The case is that of a con-man called Benny Gibbs (Rip Torn) who had swindled a lot of people by offering to sell them, for $17.99, “a copper engraving of the Great Emancipator” — by which he means a Lincoln-head penny. “He doesn’t appear to have the highest level of innocence,” Tuttle explains to his future father-in-law over the phone. “No, I understand that. Neither do the rest of our clients.”
The basis of the comedy is in the notion that Rietti as Tuttle throws himself into the role of defense attorney. He even devises his own version of the Twinkie defense, insisting that Gibbs has endured “years of torment in snack food hell” even though an increasingly irate Tuttle insists that “no one gets a sugar high and commits mail fraud.” Rietti forges ahead anyway and even finds his own expert witness, a new-age nutritionist (Dale Dye), to explain to the bewildered jury that “give or take a nitrogen” the chemical formula for cocaine and for refined sugar are nearly the same. As his pièce de résistance he has Gibbs himself take the stand and tell a ridiculously lachrymose story of his early life in an orphanage (from which he was unjustly thrown out) which is what formed his unbreakable addiction to sweets.

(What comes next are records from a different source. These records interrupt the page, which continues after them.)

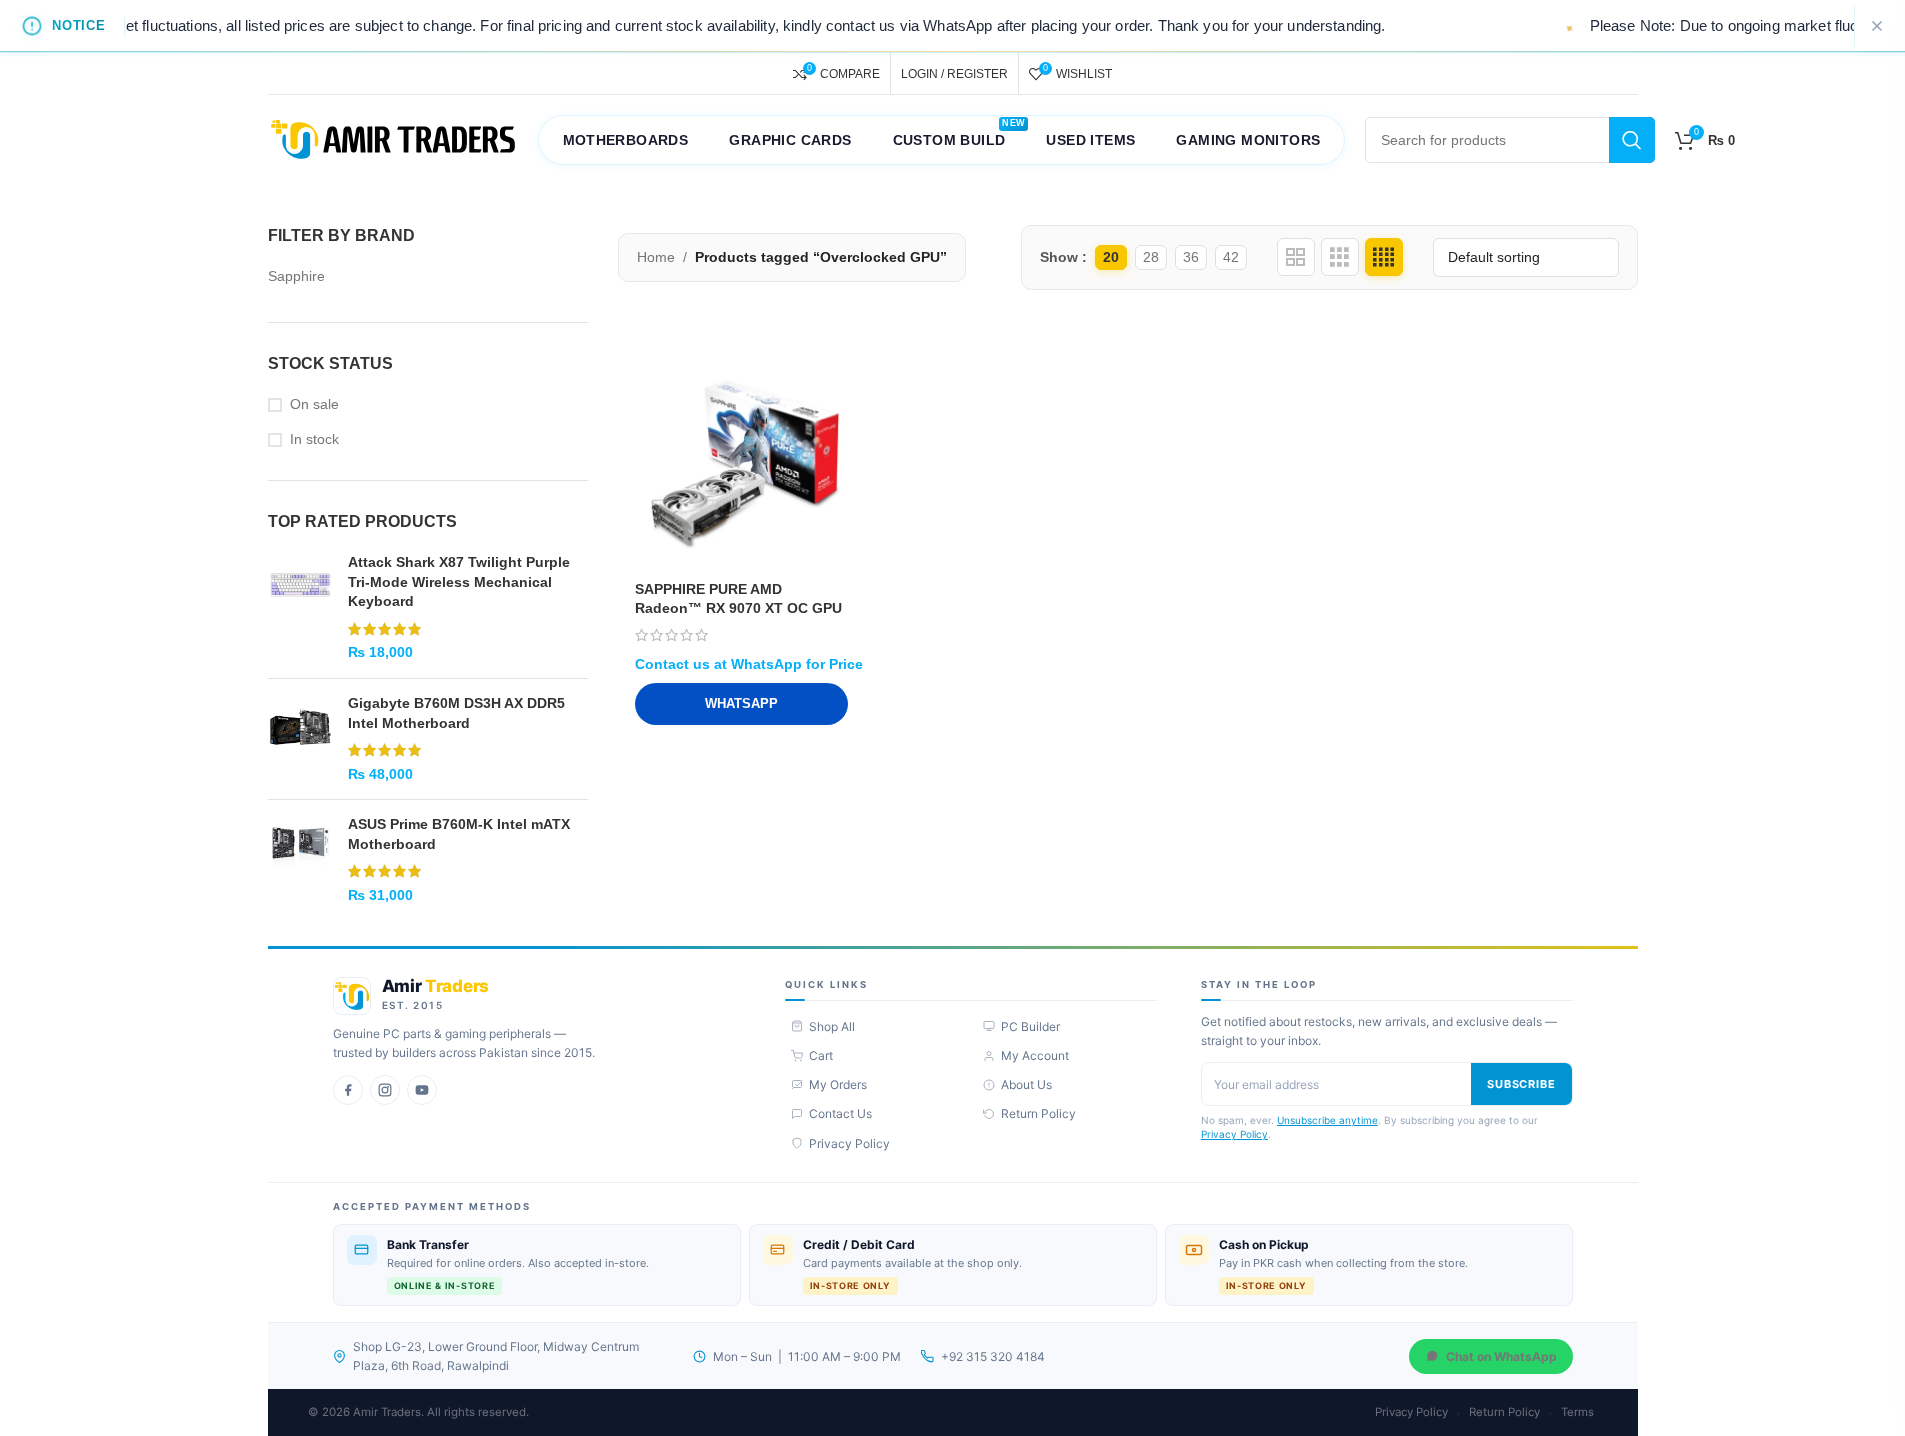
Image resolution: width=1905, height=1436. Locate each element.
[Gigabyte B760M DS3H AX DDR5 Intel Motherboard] (300, 739)
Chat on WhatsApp (1501, 1356)
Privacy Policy (849, 1143)
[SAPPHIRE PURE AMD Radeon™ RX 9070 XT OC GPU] (742, 464)
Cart (821, 1055)
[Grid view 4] (1384, 257)
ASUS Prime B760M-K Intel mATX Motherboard (459, 834)
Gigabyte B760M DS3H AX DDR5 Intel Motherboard (456, 713)
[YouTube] (422, 1090)
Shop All (832, 1026)
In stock (314, 439)
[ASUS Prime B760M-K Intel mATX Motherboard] (300, 860)
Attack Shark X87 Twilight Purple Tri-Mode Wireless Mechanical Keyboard (459, 581)
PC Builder (1030, 1026)
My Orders (838, 1084)
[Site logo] (393, 139)
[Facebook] (348, 1090)
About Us (1026, 1084)
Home (656, 257)
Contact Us (840, 1113)
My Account (1035, 1055)
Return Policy (1038, 1113)
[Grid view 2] (1296, 257)
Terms (1577, 1412)
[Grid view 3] (1340, 257)
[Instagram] (385, 1090)
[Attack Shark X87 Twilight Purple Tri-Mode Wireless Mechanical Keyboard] (300, 608)
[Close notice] (1877, 26)
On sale (314, 404)
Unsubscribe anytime (1327, 1120)
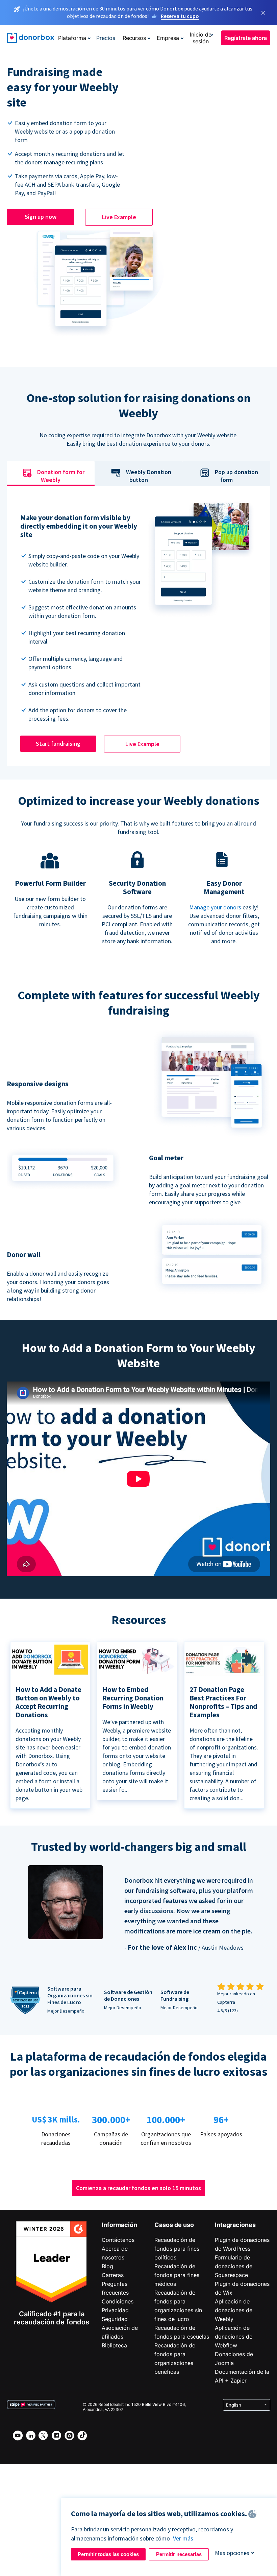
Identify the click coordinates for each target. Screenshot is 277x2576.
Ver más (183, 2538)
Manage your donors (215, 907)
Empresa (168, 37)
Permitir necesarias (179, 2554)
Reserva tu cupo (180, 16)
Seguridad (115, 2319)
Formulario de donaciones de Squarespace (233, 2266)
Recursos (134, 37)
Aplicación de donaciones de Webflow (233, 2336)
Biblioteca (114, 2345)
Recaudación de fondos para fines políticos (176, 2248)
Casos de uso (174, 2224)
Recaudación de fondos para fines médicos (176, 2275)
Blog (107, 2266)
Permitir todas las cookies (108, 2554)
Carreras (113, 2275)
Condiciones (117, 2301)
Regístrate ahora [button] (245, 37)
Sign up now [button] (40, 217)
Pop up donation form (236, 476)
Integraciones (235, 2224)
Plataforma (72, 37)
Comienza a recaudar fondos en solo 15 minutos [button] (138, 2188)
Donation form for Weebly (60, 476)
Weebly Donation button (148, 476)
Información (119, 2224)
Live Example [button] (119, 217)
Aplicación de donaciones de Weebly (233, 2310)
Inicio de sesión (200, 38)
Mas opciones (232, 2553)
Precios (105, 37)
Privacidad (115, 2310)
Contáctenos (118, 2239)
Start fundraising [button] (58, 743)
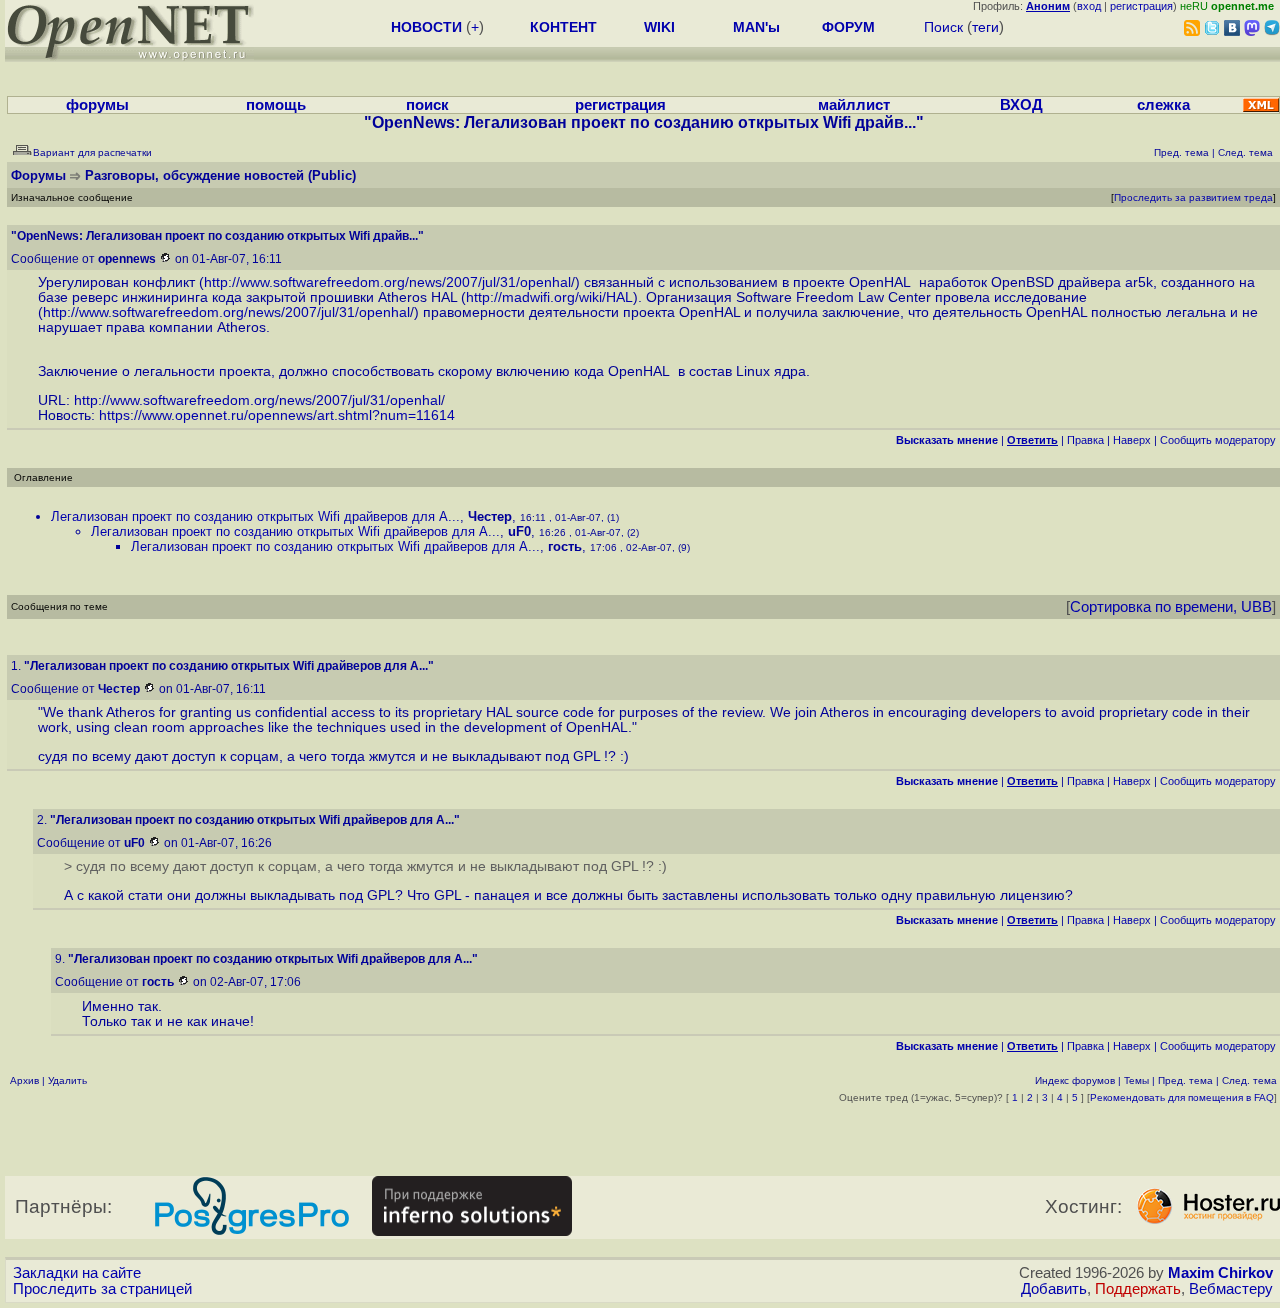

All this is very funny, but the humor is undercut by the overly familiar lessons being given to Tuttle by a sexy waitress called Billie (Charlize Theron) in how not to be WASPy and uptight. What’s the betting that Charlie will eventually learn not only to loosen up but that the earthy Billie will win him away from his rich-bitch fiancée, Tiffany (Alexandra Wentworth), back in L.A.? And to make things even more maudlin, we have the developing romance between Rietti and the prosecutor, in spite of the fact that she learns he has committed several felonies by pretending to be an officer of the court. She, like Billie, is a way too-obvious symbol of freedom, streaking over the desert on her motorcycle with her hair (under a fetching helmet) streaming behind her in the wind. Such stuff is a reminder of the cliché at the heart of the whole film — something we otherwise might have forgotten. For just a moment we are encouraged to think of the implications of presenting the actor as lawyer and the lawyer as actor, but the moment soon passes.